Excessive uterine contractions might induce fetal distress or placental abruption. Several studies have suggested that DEX enhances uterine constriction [37, 38], and the potential detriment of changes in uterine contractions should be considered. The current literature about the impact of DEX on uterine contraction is inconsistent. As shown by Kimizuka et al. via in vitro studies, DEX presented a dose-dependent enhancement of myometrial spontaneous contraction in humans and rats without increasing oxytocin-induced uterine contractions by increasing the sensitivity of muscle fibres to calcium ions [38]. However, DEX was also confirmed to enhance oxytocin-induced myometrium contractions by in vivo studies [38]. In another in vitro study, Öcal et al. showed that DEX caused an increase in spontaneous contraction forces and frequency in early and middle pregnancy in rats but had the opposite effects in late pregnancy in a dose-dependent manner [37]. An in vitro study by Gertler et al. suggested that clinically relevant concentrations of DEX reduced uterine contractility by cell membrane hyperactivation and reducing the influx of ATP, norepinephrine, and calcium ions via a negative feedback mechanism [39]. Epidural analgesia was confirmed to inhibit uterine contraction by decreasing the secretion of endogenous oxytocin [40, 41], which could also counteract the effect of DEX on uterine contractions. In this study, we observed that the uterine contraction intensity in the IND group decreased briefly during the first 10 min and then recovered gradually, and there was no significant difference compared to the CON group. No episodes of fetal distress or placental abruption induced by excessive uterine contractions occurred, and no significant differences in delivery mode or first- and second-stage duration were detected. In summary, using a clinically appropriate concentration and dosage of DEX and epidural local anaesthetics are of paramount importance to avoid adverse effects on uterine contractions.
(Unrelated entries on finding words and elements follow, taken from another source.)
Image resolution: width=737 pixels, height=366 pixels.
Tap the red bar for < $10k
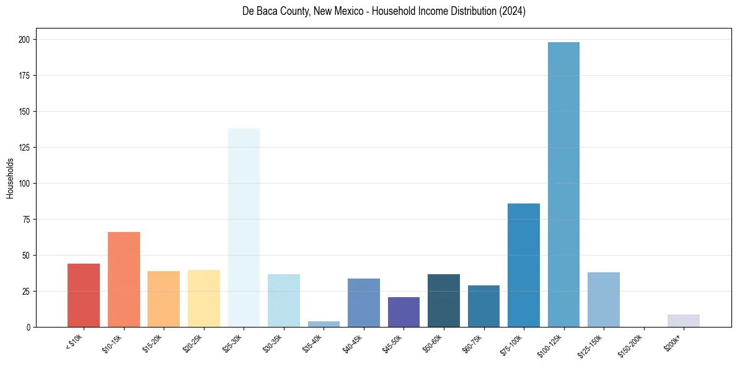(x=84, y=295)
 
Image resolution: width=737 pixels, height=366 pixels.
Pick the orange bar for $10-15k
(x=124, y=279)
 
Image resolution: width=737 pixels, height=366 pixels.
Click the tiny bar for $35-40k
(x=324, y=324)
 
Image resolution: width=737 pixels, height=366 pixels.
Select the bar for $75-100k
(x=524, y=265)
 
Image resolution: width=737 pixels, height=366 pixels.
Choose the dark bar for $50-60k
(x=444, y=300)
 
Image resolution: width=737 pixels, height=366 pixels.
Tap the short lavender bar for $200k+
(x=684, y=321)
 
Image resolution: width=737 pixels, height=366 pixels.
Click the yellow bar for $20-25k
(x=204, y=298)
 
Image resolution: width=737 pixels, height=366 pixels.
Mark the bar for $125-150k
(x=604, y=300)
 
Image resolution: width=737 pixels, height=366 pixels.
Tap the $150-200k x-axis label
(x=631, y=344)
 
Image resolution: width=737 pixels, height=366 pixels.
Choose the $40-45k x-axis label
(x=353, y=343)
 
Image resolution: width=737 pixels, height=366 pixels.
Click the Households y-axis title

To identify the optimal intranasal dose for providing the best analgesia and sedation while minimizing side effects, three different intranasal doses (0.5, 0.8 and 1.0 μg/kg) were tested in a preliminary experiment according to methods used in previous studies. We found that dosages of 0.8 and 1.0 μg/kg reduced uterine contractions and extended the first stage of labor. This result was inconsistent with a previous study [16]. The first reason for this might be that most of the subjects were children, who have different pharmacokinetics and apparent volumes of distribution than adults. In addition, the optimal dose of IND is often related to the analgesic intensity produced by the subject drug and the degree of surgical trauma. In this study, PIEB played the major role in analgesia, and IND was used as an adjunct to improve analgesia and sedation. Uusalo et al. also demonstrated that intraoperative use of low-dose IND (0.5 μg/kg) yielded improved clinical sedation and analgesia and reduced opioid consumption in adults undergoing total hip arthroplasty (THA) [5].

This study had several limitations. First, the study was a single-centre study, and the sample was representative but not large. Second, the optimal dosage was not selected using a sequential method, which may reduce the power of the study. Third, the population was young women (27.9 ± 2.8 and 27.3 ± 2.9), which accounts for the majority of current primipara undergoing vaginal delivery, while the population of “older mothers” has increased in recent years and should be further studied. Finally, only data from 60 min post-IND were collected to assess the effect of IND on onset time and procedural pain. Whether IND has advantages in the maintenance of analgesia and breakthrough pain should be explored in future studies.

In summary, pretreatment with intranasal low-dose dexmedetomidine as an adjunct to a programmed intermittent epidural bolus might provide faster analgesia onset and less pain during the epidural puncture without increasing adverse effects compared to the traditional PIEB mode. These findings suggest that pretreatment with IND could be a useful adjunct for some patients during the initiation of epidural analgesia, and further investigation should be encouraged to determine its utility more fully.